I posted a series of ‘Quintonians’ a while back, Quintonians being anti-soundbites, or rather the things people would be least likely to say. What triggers the urge to Quintonianize, for me, is the point at which people become too like themselves, the shift beyond self-parody that occurs when Charlie Chaplin enters a Chaplin lookalike competition and loses, that kind of thing.

I see one such moment in the current issue of Poetry magazine, where Rick Moody (Dale Peck’s ‘worst writer of his generation’) begins a short piece with the words ‘Any story of knowing Susan Wheeler is, perforce, a story that falls back on ekphrasis, the Greek rhetorical figure for poetry that describes the visual arts.’

Perforce? Forsooth. Woman who serves Susan Wheeler her black coffee at the diner when she comes in to read the paper in the morning, how do you see this leading poet of her generation? ‘As Derrida wrote of Heidegger’s ekphrasis in Being and Time…’ Come off it.

I’d better do some Quintonians to calm myself down.

Gerry Adams: ‘The great thing about the peace process is how I never need to be on the television anymore and can get back to being an over-promoted town councillor from a minor Irish province.’

Roy Keane: ‘As I was telling the lads on a character-building pub-crawl last night, I can buy all the third-rate strikers and washed-up cases I want but this team is going straight back down, by which time I’ll be managing Ireland or even United anyway, so it’s not like I care.’

Martin O’Neill: ‘Yes I have been wearing the same terrible pair of glasses for the last twenty years now for a bet, which I’d have you know I’ve just won.’

George Galloway: ‘My conversion to the Islamist cause came after the eye-opening, life-changing discovery of how hot, how incredibly hot Muslim babes are in the sack.’

Barack Obama: ‘Soccer moms of America, vote for me and I will come round and bone you, yes every last one of you.’

Ayman al-Zawahiri: ‘Outraged as we were by the award of a knighthood to Salman Rushdie we hereby bestow the first Al-Qaeda “golden quill” award posthumously on Naguib Mahfouz.

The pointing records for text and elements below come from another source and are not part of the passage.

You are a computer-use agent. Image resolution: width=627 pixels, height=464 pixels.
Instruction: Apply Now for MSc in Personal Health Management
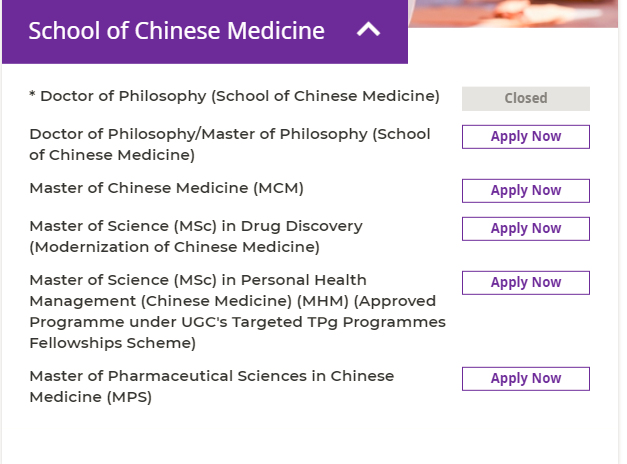[525, 283]
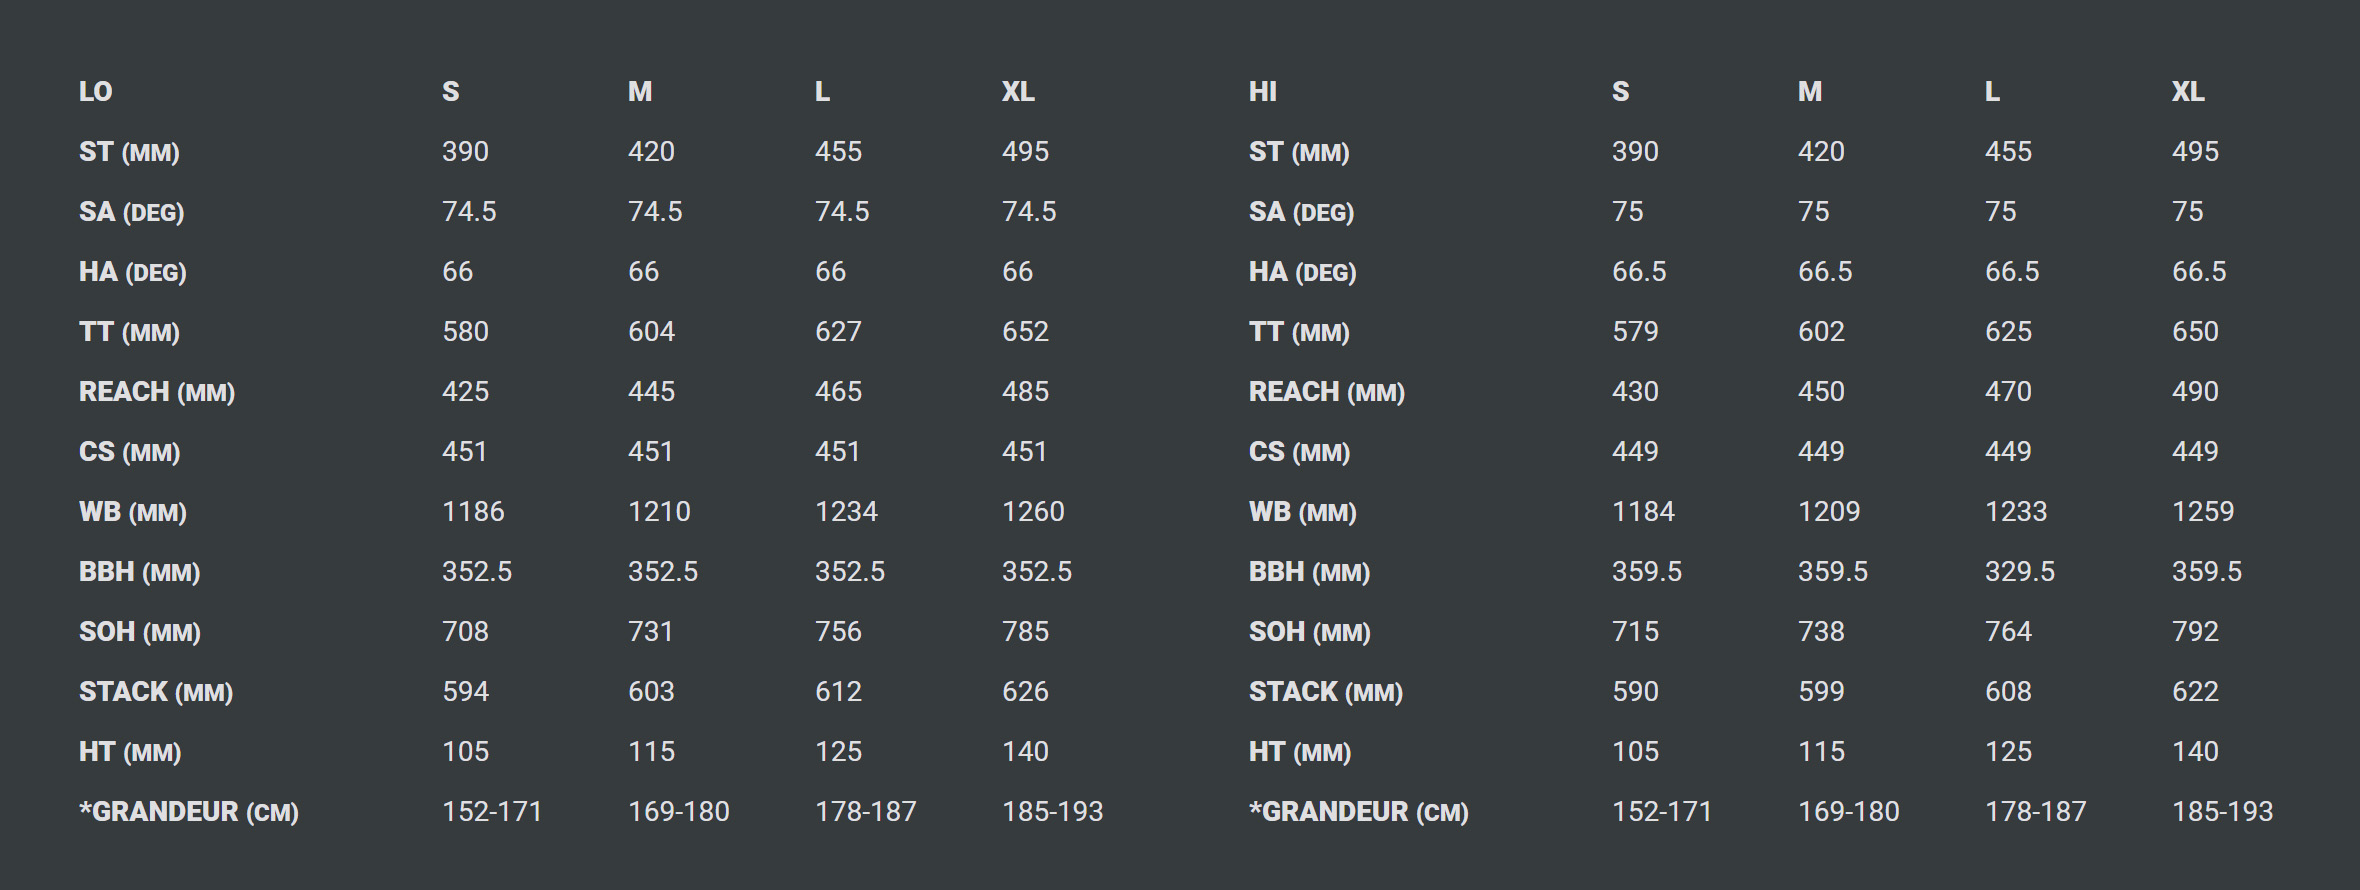The height and width of the screenshot is (890, 2360).
Task: Click the WB (MM) row label in LO table
Action: [133, 512]
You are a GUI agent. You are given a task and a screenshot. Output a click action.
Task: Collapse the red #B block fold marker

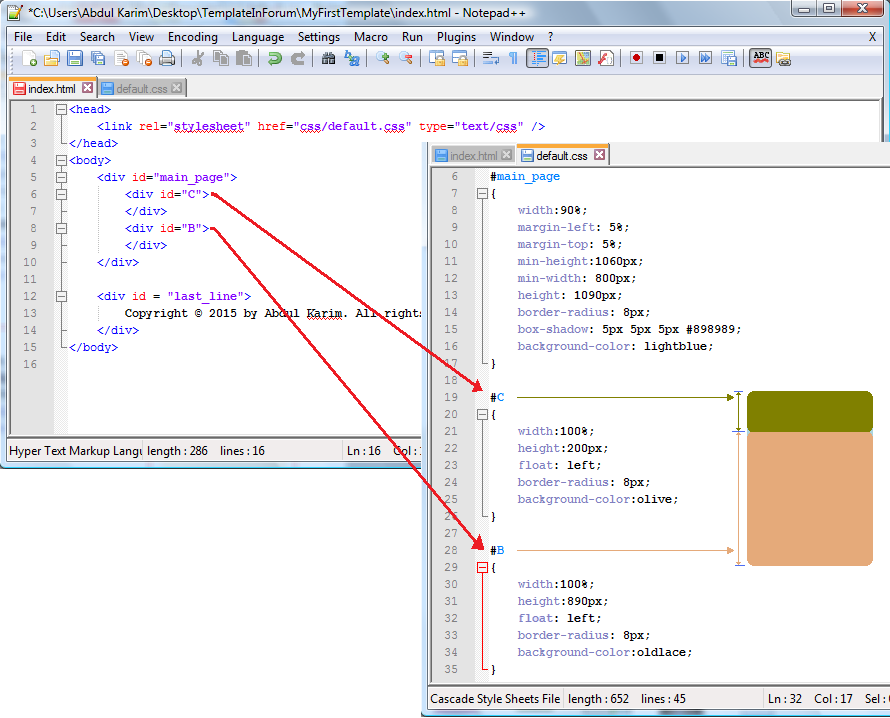(483, 567)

Yes I know he was Muslim, but the amount of tokenism in the literary world round here is just (makes vomit gesture).’

Woody Allen: ‘Having watched in something akin to an out-of-body state as my movies got worse and worse over the last two decades, I was relieved when that piece of overblown pretentious guff I turned out recently in my much-heralded return to fiction was passed on by the New Yorker, sparing me yet another public humiliation.’

Neil Astley: ‘Poetry having inexplicably yet demonstrably ceased to be the vibrant and exciting art form it once was, we have reverted with immediate effect to 1960s-style book covers, minus author photos and biographies, the better to serve the priggish and easily frightened middle-class readership that remain poetry’s core audience.’